There are many reasons why I could never label myself as a paleo purist and butter is one of them. Yes, it’s dairy and no, it’s not Cheat Day Friday, but I cook with butter pretty often; I separate it from milk and cheese, which I do try to limit.
Jalapeño lime butter is one of my favorite things. The jalapeño adds a subtle, light heat to the butter; its definitely more on the mild side, though it’s mighty tasty. You can top it over steak, chicken, fish, any other favorite meat, or some grilled veggies. Yum!
You could also swap out the jalapeño for another pepper to test out different levels of heat!

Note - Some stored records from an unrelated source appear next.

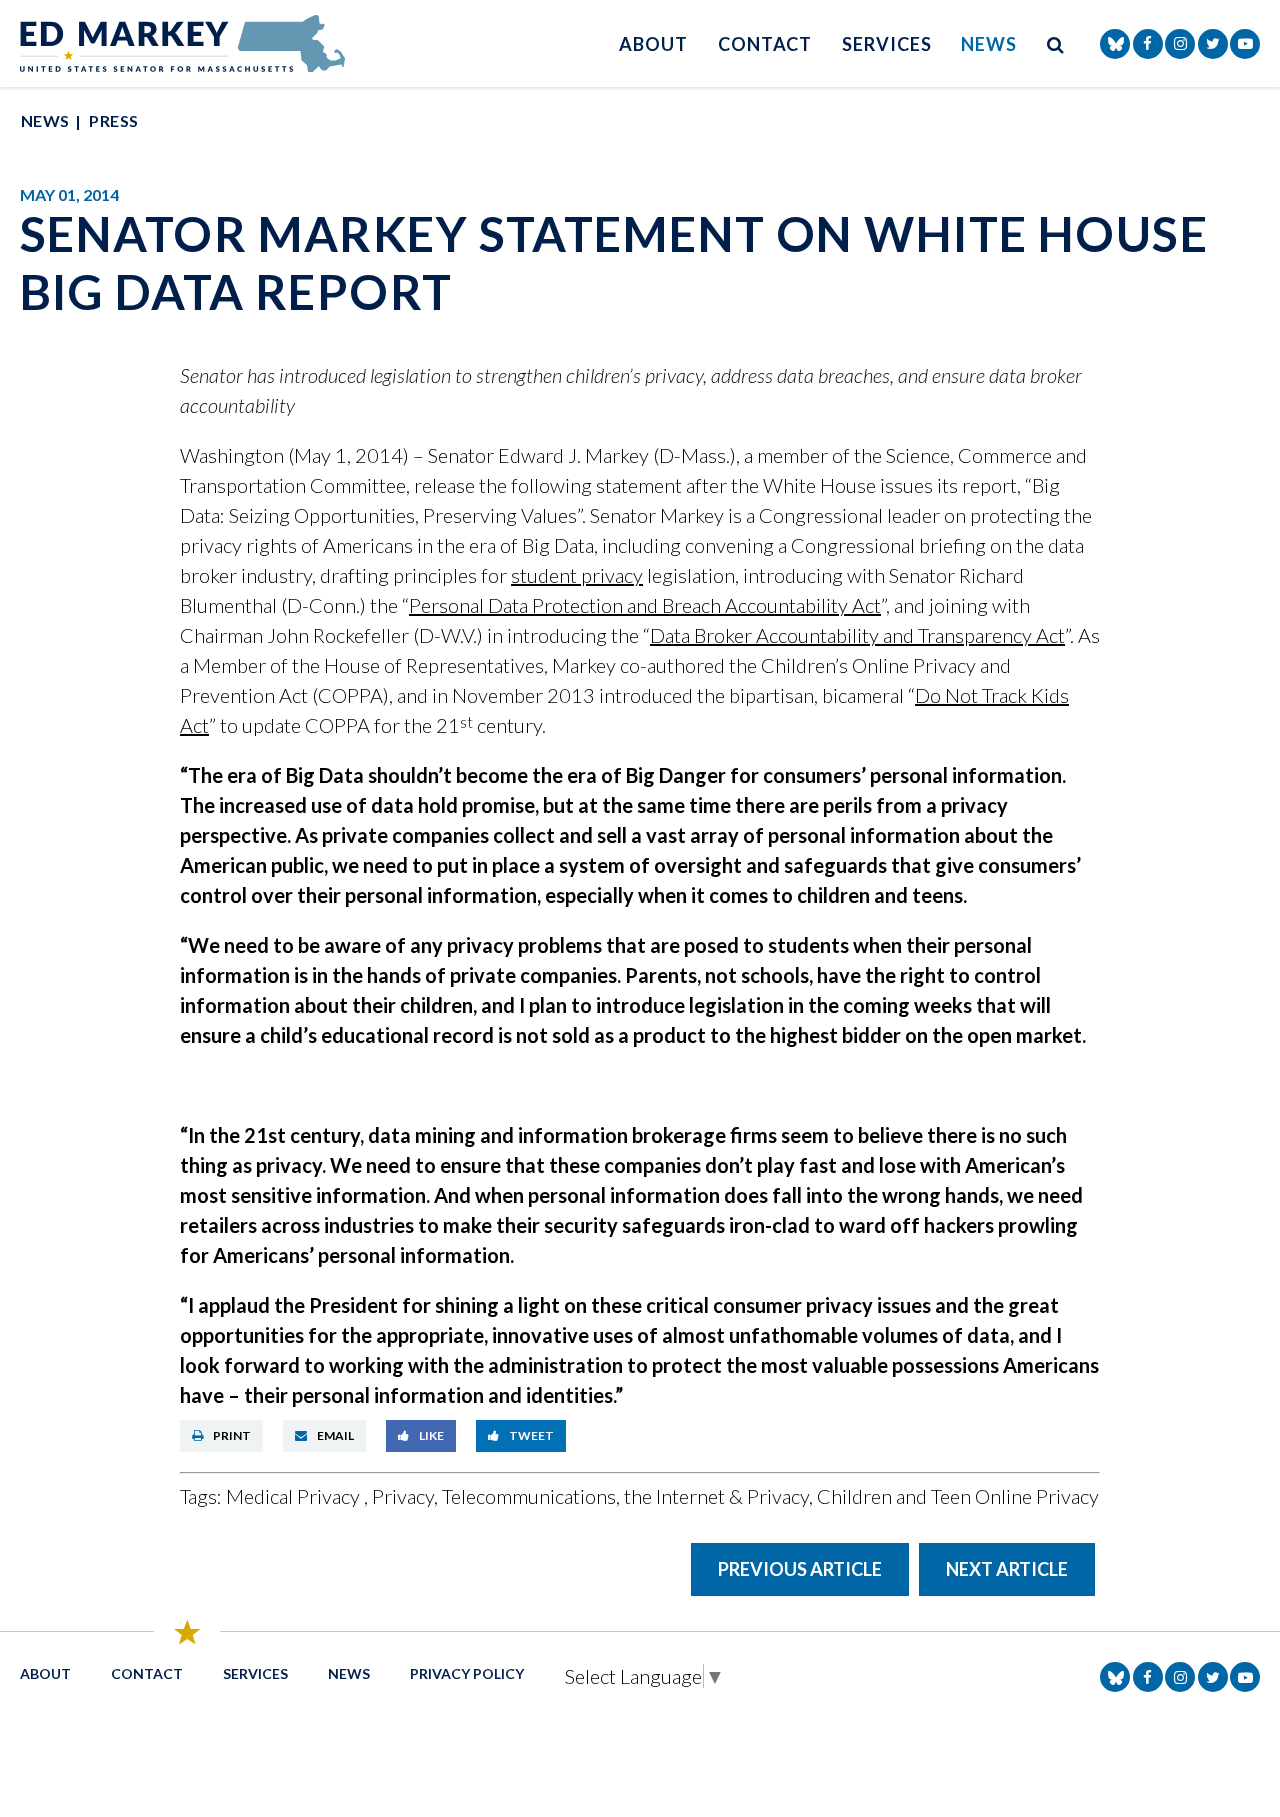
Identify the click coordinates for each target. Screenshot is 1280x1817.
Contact (765, 44)
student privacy (577, 575)
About (653, 44)
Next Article (1007, 1569)
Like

- 1 jalapeño, stemmed and seeded
- 3 garlic cloves
- ½ cup grass fed unsalted butter, softened
- ½ tbsp fresh lime juice
- 2 tsp lime zest
- 1 tsp kosher salt or to taste
- ¼ tsp freshly ground black pepper or to taste
- cilantro leaves from 2-3 sprigs (optional)
- Finely chop the jalapeño, garlic cloves, and cilantro if you're adding it. You can do this by hand with a knife or add the ingredients to a small food chopper.
- Add the chopped goodies to a bowl with the remaining ingredients and mix until well combined. Cover and refrigerate until it's ready for use. It will keep for at least a week if not longer.